Astrophysicist alleges MLB used a special juiced ball for All-Star Week, the playoffs, the World Series and, of course, Yankees games
The MLB has weird balls. If that came out wrong, we apologize, but you know it, we know it, and the players know it. In 2022, MLB commissioner Rob Manfred promised these problems had been solved. Major League Baseball was moving to a new, lighter ball, tacitly admitting to the “Juiced Ball” era while simultaneously stamping it out. That new ball was reportedly going to be used exclusively across the league, but by the time the summer rolled around, starting pitchers like Chris Bassitt and Justin Verlander were already complaining to reporters about the continued inconsistency of baseball’s most important piece of equipment. Manfred swore up and down that these issues were in the past, a product of COVID supply chain issues back in 2020 and 2021, but here they were again, rearing their ugly head.
Enter Dr. Meredith Wills, a rare combination of astrophysicist and unrepentant baseball nerd. Wills decided to figure out what was wrong with the MLB’s balls (again weird, sorry) once and for all, collecting over 200 specimens used in various games throughout the season without the MLB's permission. What she found, as published in this fascinating Business Insider expose on Tuesday, is that the MLB used not one, not two, but three different balls over the course of the 2022 MLB season.
By weighing each ball, Wills was able to establish three separate categories: The lighter “dead ball” that was said to be the new league-wide default, the heavier “juiced ball” from years’ past, and a new middle-weight ball, referred to in Wills’ research as the “Goldilocks Ball” for being the best of both worlds—heavy enough to soar into orbit at regular intervals but not so heavy that the pitchers start to whine.
Perhaps even more interesting than the discrepancy in the “Goldilocks” ball's weight, however, were the situations where it was found: All-Star Week, including the Home Run Derby; commemorative games; the postseason, including the World Series; and Yankees games. Yes, really. You can see a color-coded graph of Wills' findings here if you don’t believe us.
It’s worth noting that the appearance of the sweet-spot balls at Yankees games coincided with Aaron Judge’s AL home-run chase, which captured the hearts, minds, and eyeballs of America so completely that ESPN was cutting away from college football to air his at-bats. The MLB disavows all knowledge of this ball, with a spokesman from the league calling the findings “inaccurate and just plain wrong,” but according to Wills, the only ordinary regular-season games these balls were found at between June and October were Yankees games.

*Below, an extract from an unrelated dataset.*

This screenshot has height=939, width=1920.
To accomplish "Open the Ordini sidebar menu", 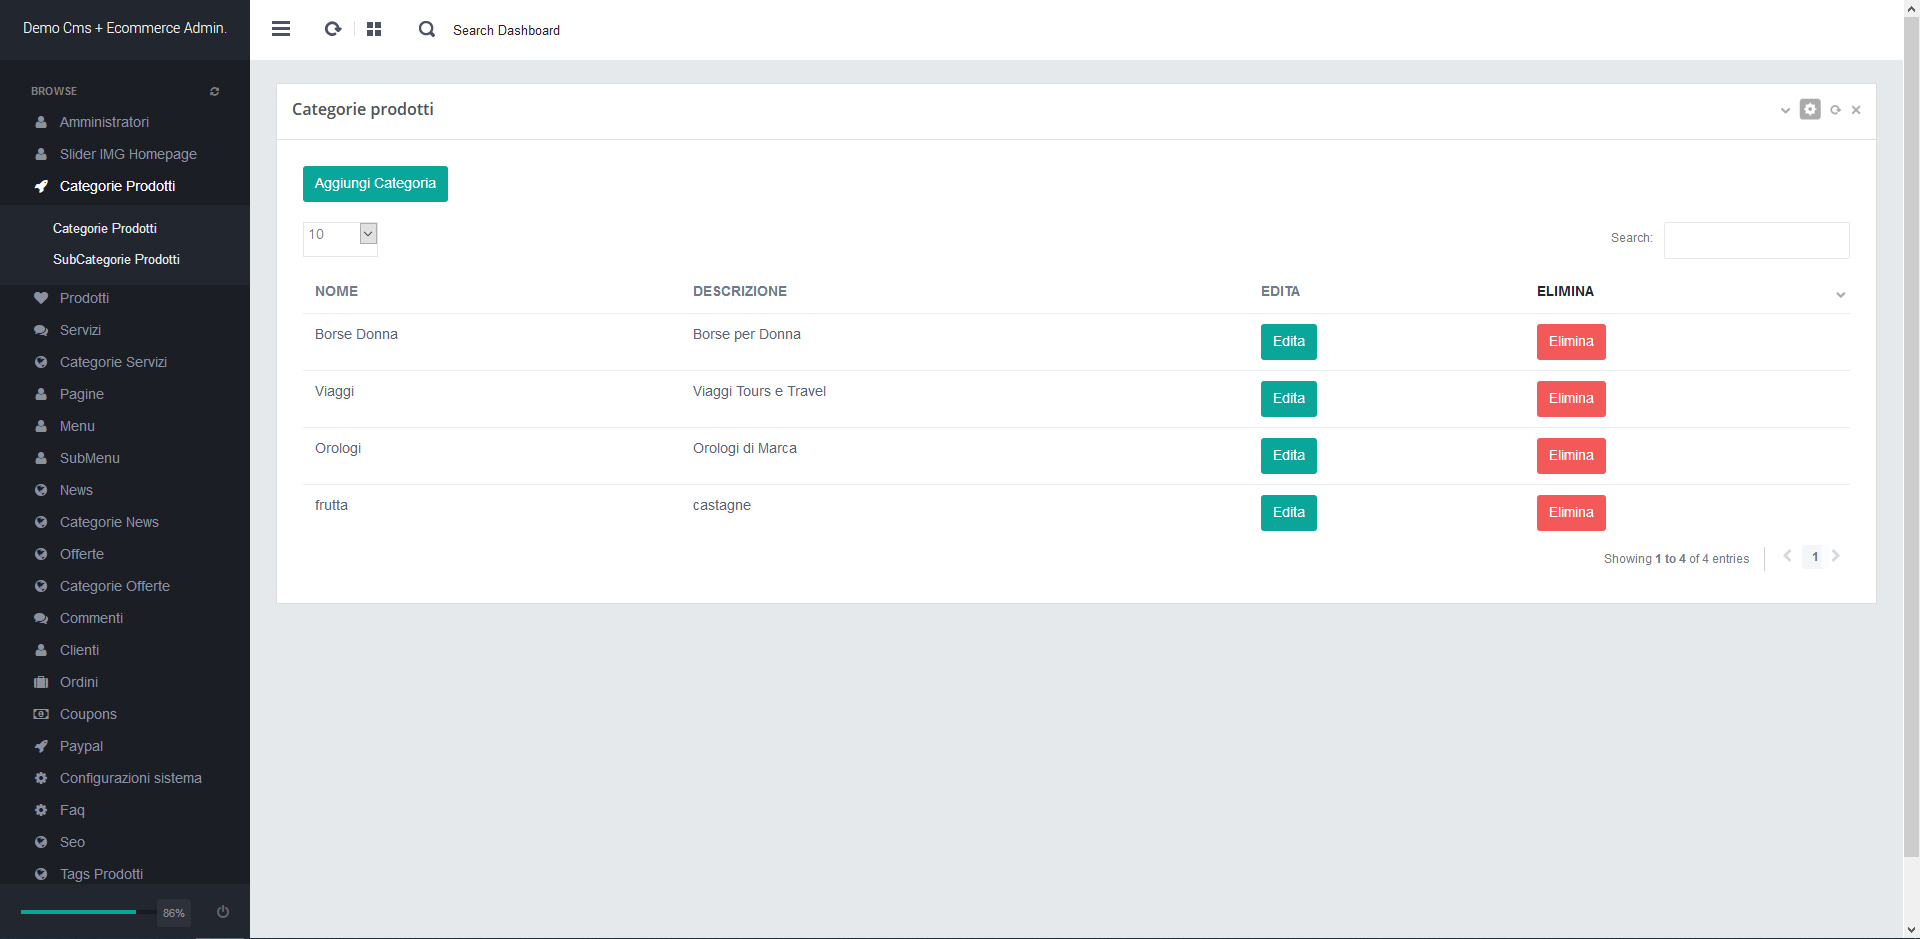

Coincidence? Crackpot conspiracy? Yet another genuine MLB cover-up? Honestly, who’s to say. Counter research by Dr. Lloyd Smith, director of Washington State University’s sports science lab, examined five batches of MLB balls in 2022, determining that weight variance was within normal parameters considering atmospheric conditions, such as temperature and humidity, as well as the balls’ handmade manufacturing process. So whichever way you want to spin it, you can, but maybe, just maybe, it’s time to start dusting off that trusty old asterisk once again.